WASHINGTON - Exactly how many phone records of Americans does the National Security Agency collect in its massive surveillance program?

Sen. Dick Durbin of Illinois, the No. 2 Democrat in the Senate, tucked a provision into the 2014 fiscal year defense spending bill that would require the NSA to report to Congress - within 90 days after the legislation becomes law - the precise number of phone records collected, the total reviewed by NSA employees and all bulk collection activities, including how much they cost and when they began.

The NSA also would have to provide Congress with a list of potential terrorist attacks that have been thwarted because of information obtained through the sweeping data collection program.

The Senate Appropriations Committee backed the report request on Thursday in voting for the overall bill. It's the first Senate effort aimed at the program since revelations two months ago that the NSA was collecting hundreds of millions of Americans' phone records as part of an effort to combat terrorism.

The disclosure has revived debate over whether secret national security programs encroach on Americans' privacy rights.

The NSA has said that its two surveillance programs - the other sweeps up Internet usage data - have stopped at least 50 terror plots across 20 countries.

"We're talking about some changes in the program, some disclosure in the program that would still keep it in some form as a tool to fight terrorism but would also assure the American people about the limits of its use," Durbin said in a telephone interview on Friday.

The senator was one of several lawmakers - proponents and critics - who met with President Obama and Vice President Joe Biden at the White House on Thursday to discuss the programs.

Durbin said the purpose of his measure is to obtain basic information about the program.

"Just this last week, we did get some information from the NSA about the number of queries in a given year ... and what we do in the bill is to try to make this a more complete disclosure of the volume of collected information," said Durbin, chairman of the Appropriations defense subcommittee and a member of the Judiciary Committee.

Rep. C.A. Dutch Ruppersberger of Maryland, the top Democrat on the House Intelligence Committee, said Friday that "almost everybody" understands that the NSA program is vital.
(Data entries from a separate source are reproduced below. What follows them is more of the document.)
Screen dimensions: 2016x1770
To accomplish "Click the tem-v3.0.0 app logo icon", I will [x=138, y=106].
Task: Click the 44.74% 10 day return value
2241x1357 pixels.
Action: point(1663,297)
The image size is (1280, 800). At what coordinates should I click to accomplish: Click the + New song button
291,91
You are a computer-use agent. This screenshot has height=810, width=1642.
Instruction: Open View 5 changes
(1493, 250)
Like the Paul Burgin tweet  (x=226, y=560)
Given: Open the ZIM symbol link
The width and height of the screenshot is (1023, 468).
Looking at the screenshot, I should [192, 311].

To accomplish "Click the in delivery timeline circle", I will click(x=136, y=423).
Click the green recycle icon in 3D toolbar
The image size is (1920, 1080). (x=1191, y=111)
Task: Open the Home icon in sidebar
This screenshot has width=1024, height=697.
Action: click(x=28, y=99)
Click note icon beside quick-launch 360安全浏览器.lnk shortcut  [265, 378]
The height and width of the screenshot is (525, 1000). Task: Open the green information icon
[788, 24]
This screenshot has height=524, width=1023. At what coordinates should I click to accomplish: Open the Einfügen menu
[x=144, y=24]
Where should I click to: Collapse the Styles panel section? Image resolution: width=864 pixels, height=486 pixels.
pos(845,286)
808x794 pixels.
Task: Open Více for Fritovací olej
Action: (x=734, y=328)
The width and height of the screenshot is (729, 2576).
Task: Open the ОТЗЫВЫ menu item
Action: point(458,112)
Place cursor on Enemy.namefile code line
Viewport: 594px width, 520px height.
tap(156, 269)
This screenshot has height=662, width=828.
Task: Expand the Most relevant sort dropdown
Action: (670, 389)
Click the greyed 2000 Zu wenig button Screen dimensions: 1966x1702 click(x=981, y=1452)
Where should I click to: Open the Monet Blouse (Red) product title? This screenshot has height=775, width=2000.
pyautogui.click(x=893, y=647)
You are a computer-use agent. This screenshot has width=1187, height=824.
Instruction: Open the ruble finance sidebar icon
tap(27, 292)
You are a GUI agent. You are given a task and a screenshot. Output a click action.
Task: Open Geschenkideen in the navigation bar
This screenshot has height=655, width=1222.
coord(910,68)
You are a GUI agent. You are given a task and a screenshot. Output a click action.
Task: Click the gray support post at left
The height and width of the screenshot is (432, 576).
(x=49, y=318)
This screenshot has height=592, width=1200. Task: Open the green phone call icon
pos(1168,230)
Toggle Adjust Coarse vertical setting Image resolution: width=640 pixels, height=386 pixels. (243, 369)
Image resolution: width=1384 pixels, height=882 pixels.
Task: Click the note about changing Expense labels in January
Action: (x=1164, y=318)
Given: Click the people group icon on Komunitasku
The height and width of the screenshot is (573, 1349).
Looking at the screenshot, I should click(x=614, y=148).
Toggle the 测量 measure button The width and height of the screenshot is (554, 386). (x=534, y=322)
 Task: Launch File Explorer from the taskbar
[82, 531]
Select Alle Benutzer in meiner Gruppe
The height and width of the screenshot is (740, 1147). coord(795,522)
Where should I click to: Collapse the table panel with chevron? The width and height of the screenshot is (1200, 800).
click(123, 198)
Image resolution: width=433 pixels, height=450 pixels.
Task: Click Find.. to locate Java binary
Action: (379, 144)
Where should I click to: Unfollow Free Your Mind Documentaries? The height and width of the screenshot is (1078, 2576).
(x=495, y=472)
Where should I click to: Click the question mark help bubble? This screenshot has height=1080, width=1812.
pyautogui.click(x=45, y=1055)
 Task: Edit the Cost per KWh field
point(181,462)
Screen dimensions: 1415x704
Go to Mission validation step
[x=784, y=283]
The task in the coming weeks is to make Americans understand that constitutional rights aren't being trampled.

"What we have to do is educate the public, and we have to make some changes to show that so that we can be more open but not give the information to the enemy," Ruppersberger told reporters.

The House Intelligence Committee likely will incorporate some changes in its authorization bill in late September or early October, he said. The counterpart Senate panel and House and Senate Judiciary committees also are likely to act this fall.